Rem. 1. Mét. 1955 donne un grand nombre de métiers désignés par ce terme. 2. La docum. atteste un emploi de dresseur de buffet (cf. dresser I B 1), qui n'est pas un véritable métier, mais un synon. plaisant de laquais. Tout à l'heure, il m'envoie un laquais à sa place. Pour l'excuser! dit-il. Un dresseur de buffet! Je n'ai point voulu voir le valet (Hugo, Ruy Blas, 1838, IV, 5, p. 433).
2. Au fém.
a) MENUIS. ,,Machine pour dresser les rives d'une feuille de placage, dans l'industrie du contreplaqué`` (Lar. Lang. fr.). V. dresser I B 1 spéc.

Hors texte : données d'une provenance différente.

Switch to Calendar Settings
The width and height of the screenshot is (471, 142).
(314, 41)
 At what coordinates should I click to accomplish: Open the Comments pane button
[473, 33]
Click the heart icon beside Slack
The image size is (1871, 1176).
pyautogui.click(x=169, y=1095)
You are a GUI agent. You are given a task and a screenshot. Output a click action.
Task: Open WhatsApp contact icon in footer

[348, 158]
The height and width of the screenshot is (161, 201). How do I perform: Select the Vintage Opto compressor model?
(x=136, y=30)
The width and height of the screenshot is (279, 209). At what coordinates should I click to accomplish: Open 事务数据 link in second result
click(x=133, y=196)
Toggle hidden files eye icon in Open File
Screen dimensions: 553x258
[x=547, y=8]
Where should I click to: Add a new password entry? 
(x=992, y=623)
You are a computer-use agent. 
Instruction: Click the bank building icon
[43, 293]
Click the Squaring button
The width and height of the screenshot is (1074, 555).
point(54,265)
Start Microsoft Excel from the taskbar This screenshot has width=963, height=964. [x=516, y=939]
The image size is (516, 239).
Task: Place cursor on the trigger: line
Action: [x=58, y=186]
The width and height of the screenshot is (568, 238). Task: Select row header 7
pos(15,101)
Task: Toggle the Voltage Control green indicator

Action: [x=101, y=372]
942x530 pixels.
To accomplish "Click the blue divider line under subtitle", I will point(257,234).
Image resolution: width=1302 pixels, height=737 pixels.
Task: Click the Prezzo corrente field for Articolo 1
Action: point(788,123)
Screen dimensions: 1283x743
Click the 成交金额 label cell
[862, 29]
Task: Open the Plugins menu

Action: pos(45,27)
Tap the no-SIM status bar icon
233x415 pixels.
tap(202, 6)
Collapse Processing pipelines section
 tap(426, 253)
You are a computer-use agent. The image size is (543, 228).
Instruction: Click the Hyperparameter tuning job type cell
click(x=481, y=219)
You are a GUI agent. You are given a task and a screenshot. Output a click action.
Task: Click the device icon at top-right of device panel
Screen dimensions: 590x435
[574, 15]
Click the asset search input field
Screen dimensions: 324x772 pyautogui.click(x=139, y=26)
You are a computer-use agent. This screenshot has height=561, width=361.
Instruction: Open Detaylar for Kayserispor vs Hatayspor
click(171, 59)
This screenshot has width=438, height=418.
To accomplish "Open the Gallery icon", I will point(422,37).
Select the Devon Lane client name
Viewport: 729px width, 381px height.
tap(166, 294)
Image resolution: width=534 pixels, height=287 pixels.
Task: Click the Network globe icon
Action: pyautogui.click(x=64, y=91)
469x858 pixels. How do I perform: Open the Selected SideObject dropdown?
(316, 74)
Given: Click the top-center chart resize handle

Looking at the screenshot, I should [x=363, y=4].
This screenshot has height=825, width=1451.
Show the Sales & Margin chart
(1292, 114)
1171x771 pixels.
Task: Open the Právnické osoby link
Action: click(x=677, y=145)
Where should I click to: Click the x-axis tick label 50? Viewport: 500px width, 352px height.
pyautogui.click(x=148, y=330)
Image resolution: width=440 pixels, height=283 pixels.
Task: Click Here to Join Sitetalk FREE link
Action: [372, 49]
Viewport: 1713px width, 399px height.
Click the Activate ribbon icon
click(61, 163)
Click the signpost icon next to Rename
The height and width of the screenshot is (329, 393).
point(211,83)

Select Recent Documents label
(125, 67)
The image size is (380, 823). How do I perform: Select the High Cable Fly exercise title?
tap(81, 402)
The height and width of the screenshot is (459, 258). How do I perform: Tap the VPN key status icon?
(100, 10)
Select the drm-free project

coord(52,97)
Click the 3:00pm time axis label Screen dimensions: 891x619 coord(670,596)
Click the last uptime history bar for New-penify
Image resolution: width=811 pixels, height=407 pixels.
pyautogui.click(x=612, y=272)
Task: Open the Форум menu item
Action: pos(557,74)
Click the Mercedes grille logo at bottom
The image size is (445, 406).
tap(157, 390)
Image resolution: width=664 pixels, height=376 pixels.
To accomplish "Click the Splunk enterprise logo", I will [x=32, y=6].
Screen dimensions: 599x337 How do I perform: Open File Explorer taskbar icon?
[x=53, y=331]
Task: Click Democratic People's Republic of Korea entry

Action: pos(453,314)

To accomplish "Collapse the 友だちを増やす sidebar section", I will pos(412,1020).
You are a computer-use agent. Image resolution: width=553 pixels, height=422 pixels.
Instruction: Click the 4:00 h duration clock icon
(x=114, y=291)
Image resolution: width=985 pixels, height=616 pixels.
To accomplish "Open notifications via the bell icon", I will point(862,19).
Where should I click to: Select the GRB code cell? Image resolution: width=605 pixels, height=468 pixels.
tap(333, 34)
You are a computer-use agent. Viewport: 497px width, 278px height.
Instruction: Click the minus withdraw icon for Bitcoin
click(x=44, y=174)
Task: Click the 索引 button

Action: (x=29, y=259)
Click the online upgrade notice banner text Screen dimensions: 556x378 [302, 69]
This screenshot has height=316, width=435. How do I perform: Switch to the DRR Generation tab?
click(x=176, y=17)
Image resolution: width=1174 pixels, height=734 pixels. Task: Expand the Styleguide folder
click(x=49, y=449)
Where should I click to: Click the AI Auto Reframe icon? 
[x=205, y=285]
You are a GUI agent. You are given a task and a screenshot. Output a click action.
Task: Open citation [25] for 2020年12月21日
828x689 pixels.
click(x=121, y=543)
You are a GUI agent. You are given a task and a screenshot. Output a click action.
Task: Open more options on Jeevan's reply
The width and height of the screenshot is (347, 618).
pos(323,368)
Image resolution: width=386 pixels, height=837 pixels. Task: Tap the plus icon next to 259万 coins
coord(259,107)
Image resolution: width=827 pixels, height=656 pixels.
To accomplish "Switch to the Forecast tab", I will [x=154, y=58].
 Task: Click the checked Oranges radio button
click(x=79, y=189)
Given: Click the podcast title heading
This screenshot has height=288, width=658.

b) Outil d'affûteur pour le dressage des dents coupantes d'une lame de scie et pour le calibrage de la hauteur et de la forme des dents dégorgeantes (d'apr. Forest. 1946).
Prononc. et Orth. : [dʀ εsœ:ʀ], fém. [-ø:z]. Ds Ac. 1932, au masc. Étymol. et Hist. 1536 « celui qui redresse les autres » (R. de Collerye, Rond., 29 ds Hug.); av. 1755 « celui qui dresse les animaux » (St Simon, Mémoires, XVII, 369 d'apr. Adam, p. 122). Dér. du rad. de dresser*; suff. -eur2*. Fréq. abs. littér. : 13. Bbg. Lew. 1960, p. 140, 359.